EXERCISE INPUTS:
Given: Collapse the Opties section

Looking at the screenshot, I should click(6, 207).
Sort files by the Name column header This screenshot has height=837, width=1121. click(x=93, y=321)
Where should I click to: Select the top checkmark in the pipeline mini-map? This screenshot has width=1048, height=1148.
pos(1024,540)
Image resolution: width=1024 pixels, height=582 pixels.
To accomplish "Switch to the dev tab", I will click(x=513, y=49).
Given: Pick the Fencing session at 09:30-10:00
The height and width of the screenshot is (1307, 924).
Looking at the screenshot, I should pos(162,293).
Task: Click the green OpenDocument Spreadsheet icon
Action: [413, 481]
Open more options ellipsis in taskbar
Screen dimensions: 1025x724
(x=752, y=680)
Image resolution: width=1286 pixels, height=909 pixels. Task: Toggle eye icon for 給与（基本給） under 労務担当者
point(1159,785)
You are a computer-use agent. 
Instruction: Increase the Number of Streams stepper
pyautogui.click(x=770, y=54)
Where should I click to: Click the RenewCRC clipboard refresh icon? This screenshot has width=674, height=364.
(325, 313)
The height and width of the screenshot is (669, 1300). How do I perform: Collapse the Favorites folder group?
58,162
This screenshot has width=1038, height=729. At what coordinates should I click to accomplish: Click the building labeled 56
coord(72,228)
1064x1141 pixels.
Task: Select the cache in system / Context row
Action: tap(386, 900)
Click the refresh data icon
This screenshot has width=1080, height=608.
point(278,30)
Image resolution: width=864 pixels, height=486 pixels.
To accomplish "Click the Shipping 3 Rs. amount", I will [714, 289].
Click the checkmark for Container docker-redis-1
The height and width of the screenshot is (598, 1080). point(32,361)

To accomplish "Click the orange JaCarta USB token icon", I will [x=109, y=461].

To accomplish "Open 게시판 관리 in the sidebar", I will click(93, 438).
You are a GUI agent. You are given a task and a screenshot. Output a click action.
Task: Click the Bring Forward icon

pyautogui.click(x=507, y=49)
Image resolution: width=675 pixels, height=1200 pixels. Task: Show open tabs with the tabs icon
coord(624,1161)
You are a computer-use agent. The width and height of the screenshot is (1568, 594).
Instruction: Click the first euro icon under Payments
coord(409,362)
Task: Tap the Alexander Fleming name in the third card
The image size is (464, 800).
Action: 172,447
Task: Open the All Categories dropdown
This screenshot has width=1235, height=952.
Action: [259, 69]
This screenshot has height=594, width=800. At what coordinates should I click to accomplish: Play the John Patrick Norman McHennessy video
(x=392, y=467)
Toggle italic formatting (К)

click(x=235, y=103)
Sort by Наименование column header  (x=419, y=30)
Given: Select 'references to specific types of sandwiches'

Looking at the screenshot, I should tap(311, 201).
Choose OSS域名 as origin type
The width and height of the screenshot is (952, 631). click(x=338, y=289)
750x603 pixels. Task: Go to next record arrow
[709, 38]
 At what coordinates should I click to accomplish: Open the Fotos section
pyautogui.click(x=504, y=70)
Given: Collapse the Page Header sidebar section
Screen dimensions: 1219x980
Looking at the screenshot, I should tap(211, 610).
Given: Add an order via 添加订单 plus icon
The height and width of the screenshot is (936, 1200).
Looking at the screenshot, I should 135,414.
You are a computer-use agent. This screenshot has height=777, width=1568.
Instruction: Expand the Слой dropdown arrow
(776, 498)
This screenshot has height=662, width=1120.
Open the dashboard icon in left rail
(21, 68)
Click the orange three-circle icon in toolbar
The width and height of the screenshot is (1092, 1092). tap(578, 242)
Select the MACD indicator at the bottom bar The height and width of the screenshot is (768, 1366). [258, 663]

THE PROBLEM: Copy out each line of the listing that holds the word "will".

WRITTEN ANSWER:
To accomplish "Switch to the dev tab", I will click(x=513, y=49).
To accomplish "Click the Shipping 3 Rs. amount", I will [714, 289].
To accomplish "Click the orange JaCarta USB token icon", I will [x=109, y=461].
To accomplish "Open 게시판 관리 in the sidebar", I will click(93, 438).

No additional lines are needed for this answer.